Recent failures of private placement deals, including notes issued by Medical Capital Holdings, has brought to light the issue of due diligence performed by broker-dealers. The issue that has been raised is that there is little to no pre-screening of private placement investment products by a regulatory body. This lack of regulatory oversight has exposed investors to far more risk in private placement offerings than could likely be imagined.
Broker-dealers often leave the analysis of securities products to third-party due-diligence firms. Such firms normally consist of attorneys who are paid by the issuer to write a report evaluating the viability of the issuer’s deal. The potential for a conflict of interest is high as due diligence firms receive fees from the companies they must objectively vet. In addition to this, due-diligence firms often produce superficial reports that provide a perfunctory review of the issuers and their finances. This issue is compounded because many broker-dealers fail to read these reports.

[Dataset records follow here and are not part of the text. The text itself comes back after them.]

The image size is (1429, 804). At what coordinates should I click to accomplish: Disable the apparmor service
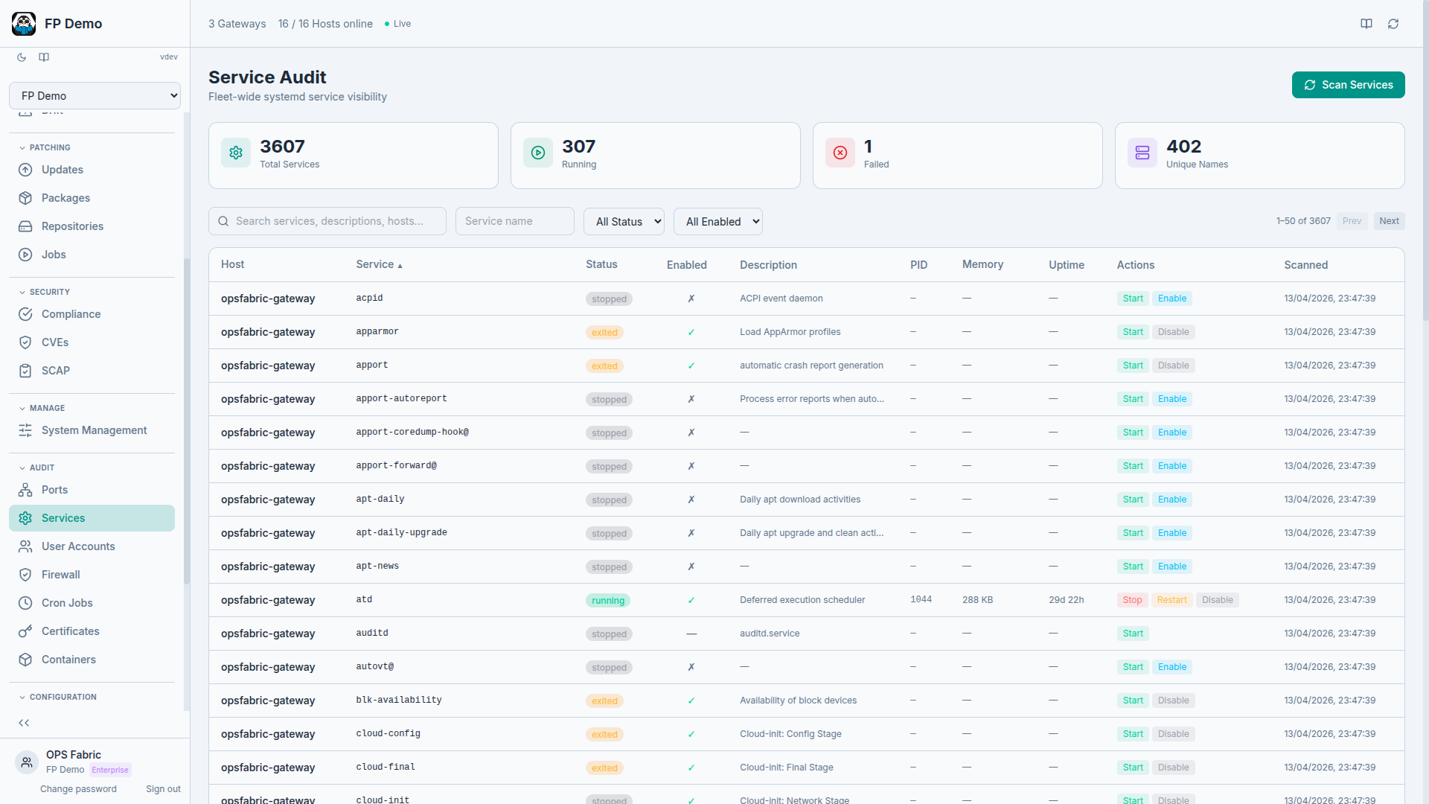[1173, 332]
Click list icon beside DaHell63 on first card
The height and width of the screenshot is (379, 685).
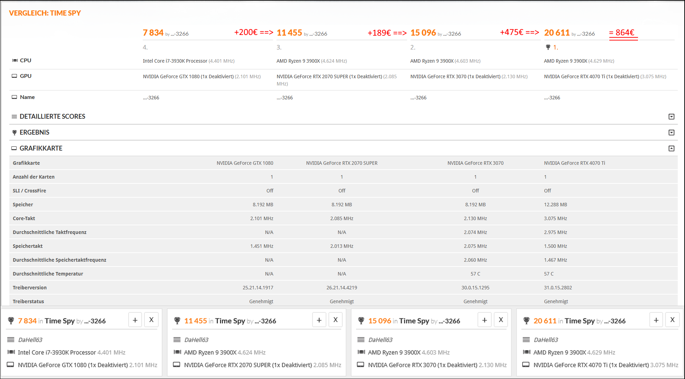pyautogui.click(x=11, y=340)
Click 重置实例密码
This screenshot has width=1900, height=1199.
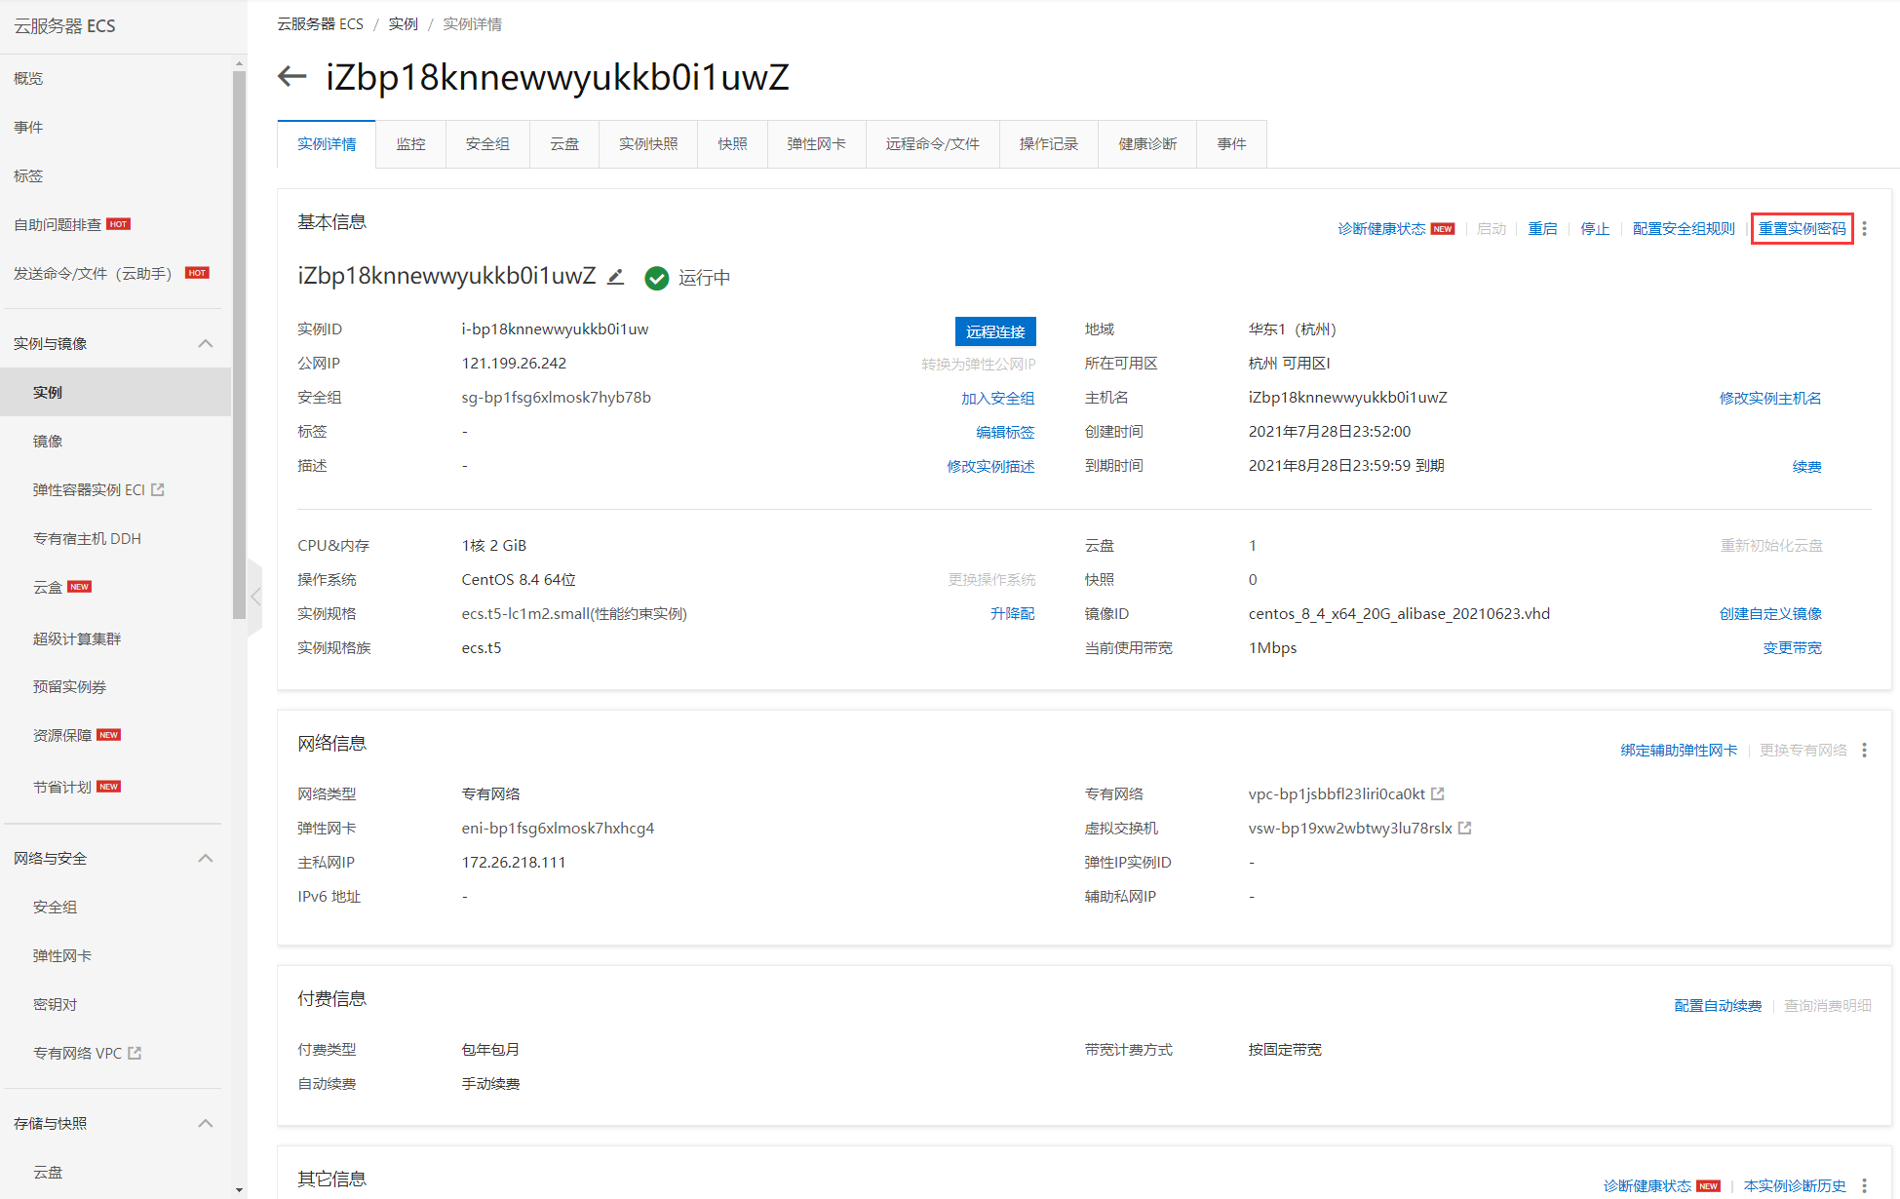click(x=1802, y=228)
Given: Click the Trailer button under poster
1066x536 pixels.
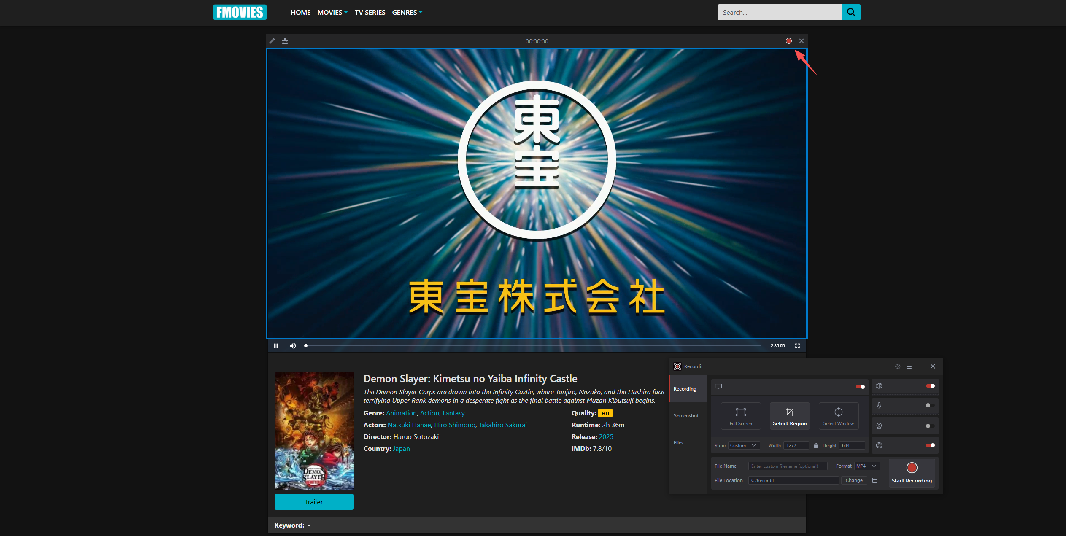Looking at the screenshot, I should click(x=314, y=502).
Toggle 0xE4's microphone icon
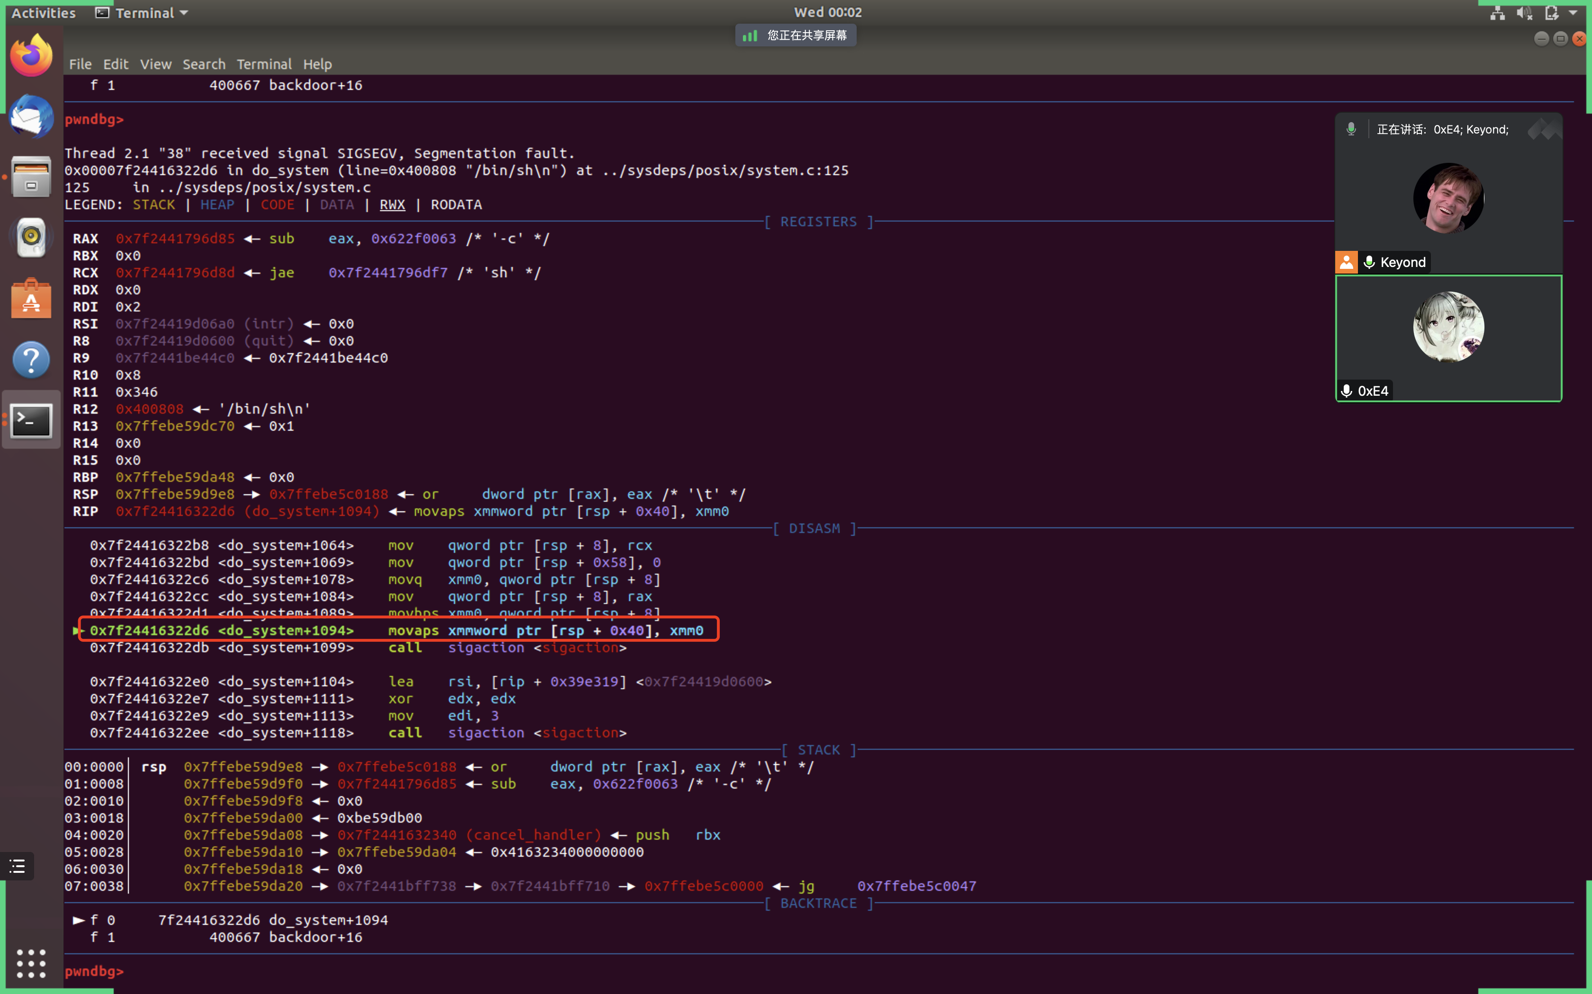Viewport: 1592px width, 994px height. 1347,391
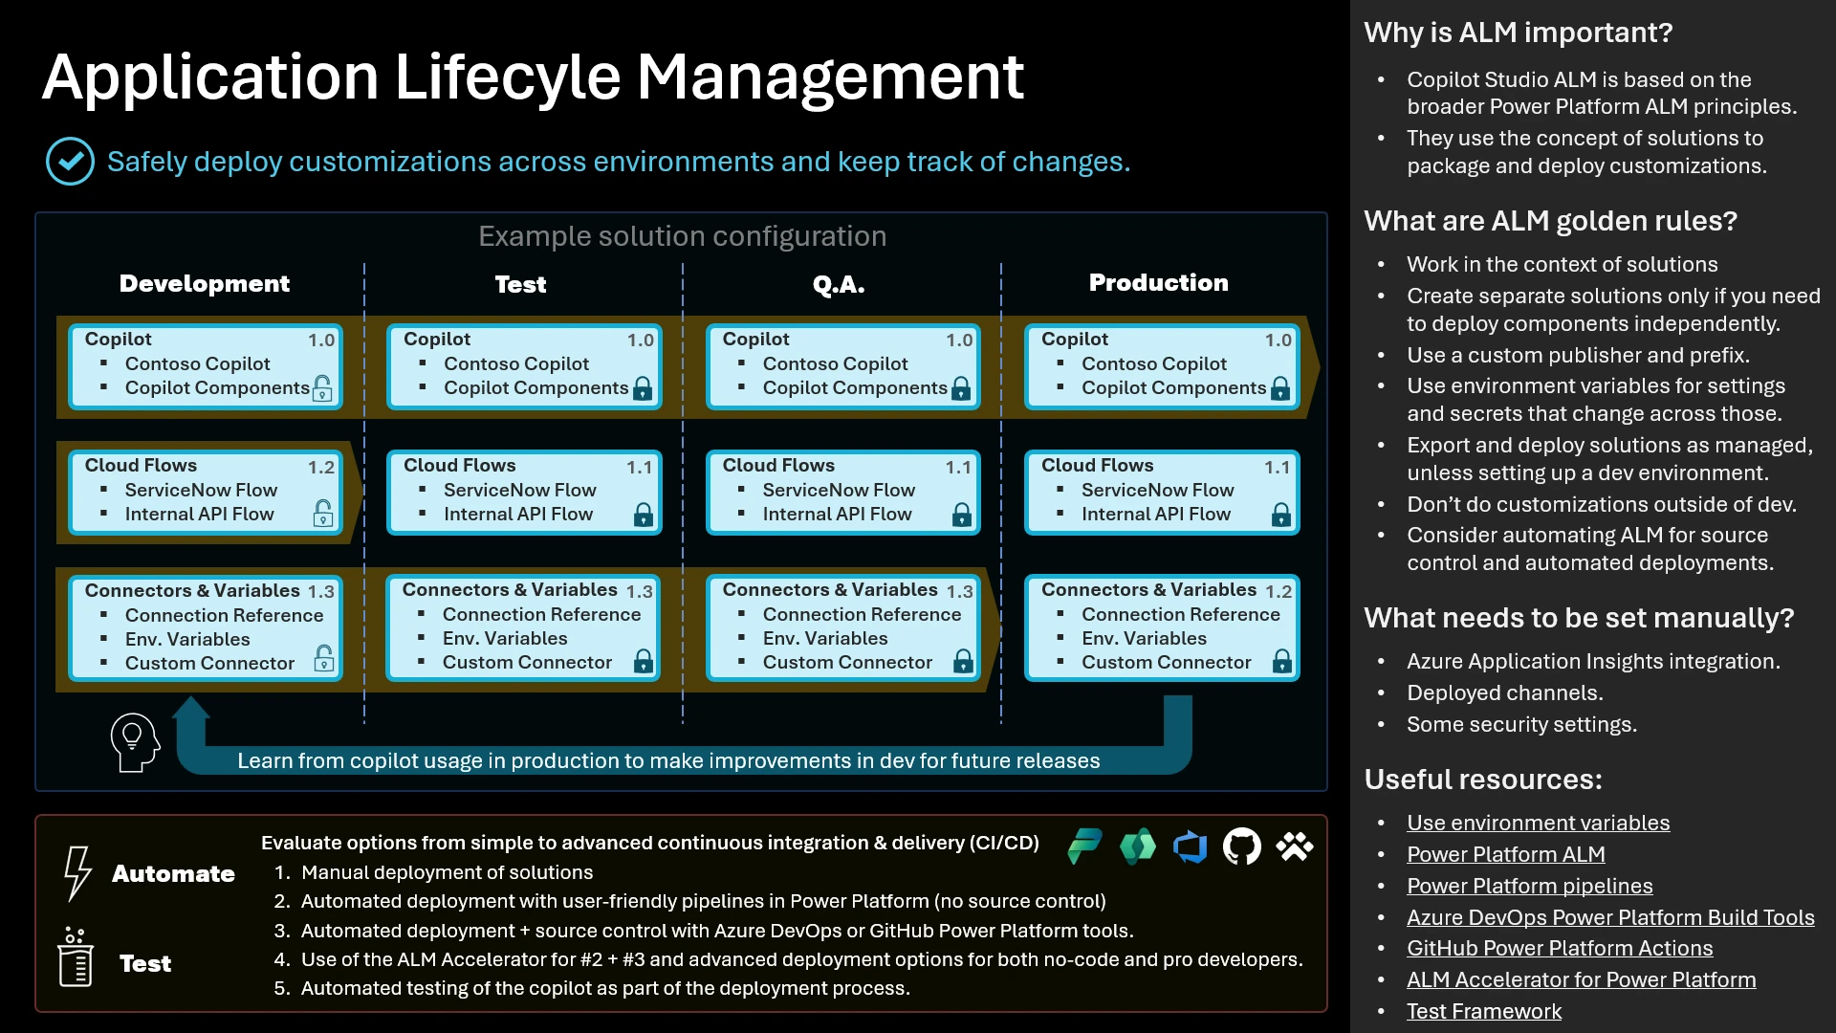Toggle the lock on Production Cloud Flows card

tap(1280, 517)
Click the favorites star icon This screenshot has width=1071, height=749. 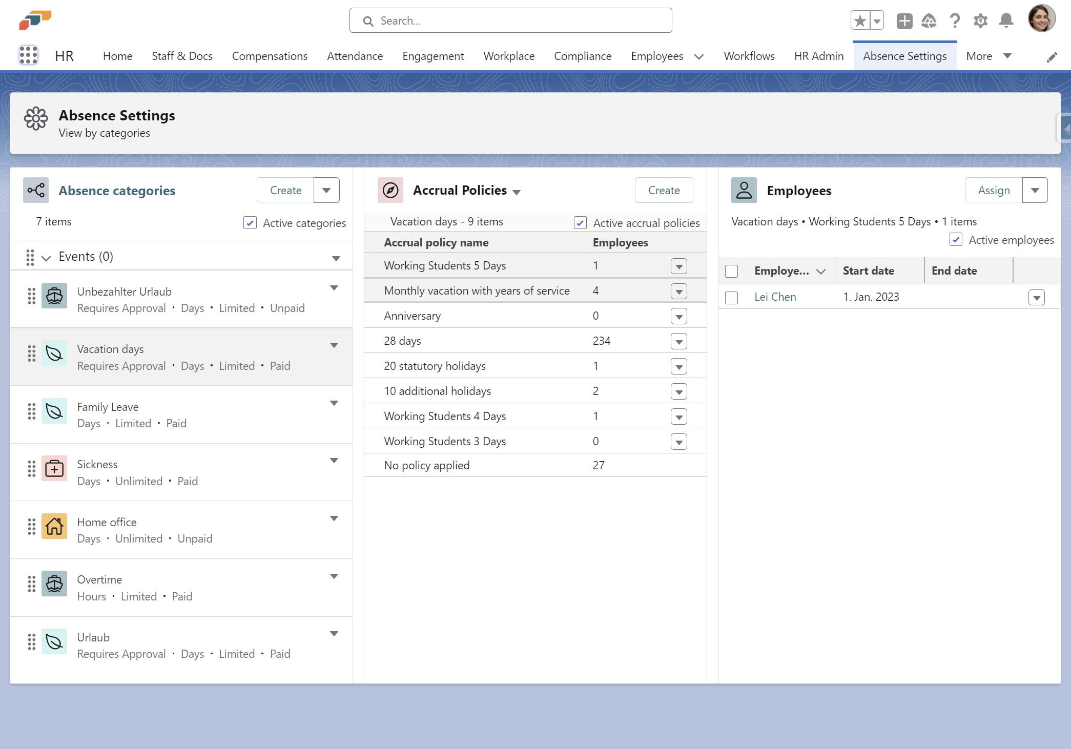[x=860, y=20]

Despite such concerns, both the market and investors’ appetites for such deals have increased exponentially. Last year over 26,000 private placement offerings were filed with the Securities and Exchange Commission, which requires little information about this type of investment. This has led to a precipitous climate for investors, leading to large scale exposure, and in some cases fraud.
In July of this year the SEC charged Medical Capital Holdings Inc. with fraud in the sale of $77 million of private securities in the form of notes. Since then, a court appointed receiver has said that $543 million worth, or about 87%, of all the accounts receivable Medical Capital controlled are “nonexistent.”
There’s no way to tally the potential cost to broker-dealers who sold clients Medical Capital deals. Investors have begun to file arbitration claims against the firms who sold the private placement products. Though broker-dealers worry of the damage done between them and their respective clients, the real damage has been to investors themselves.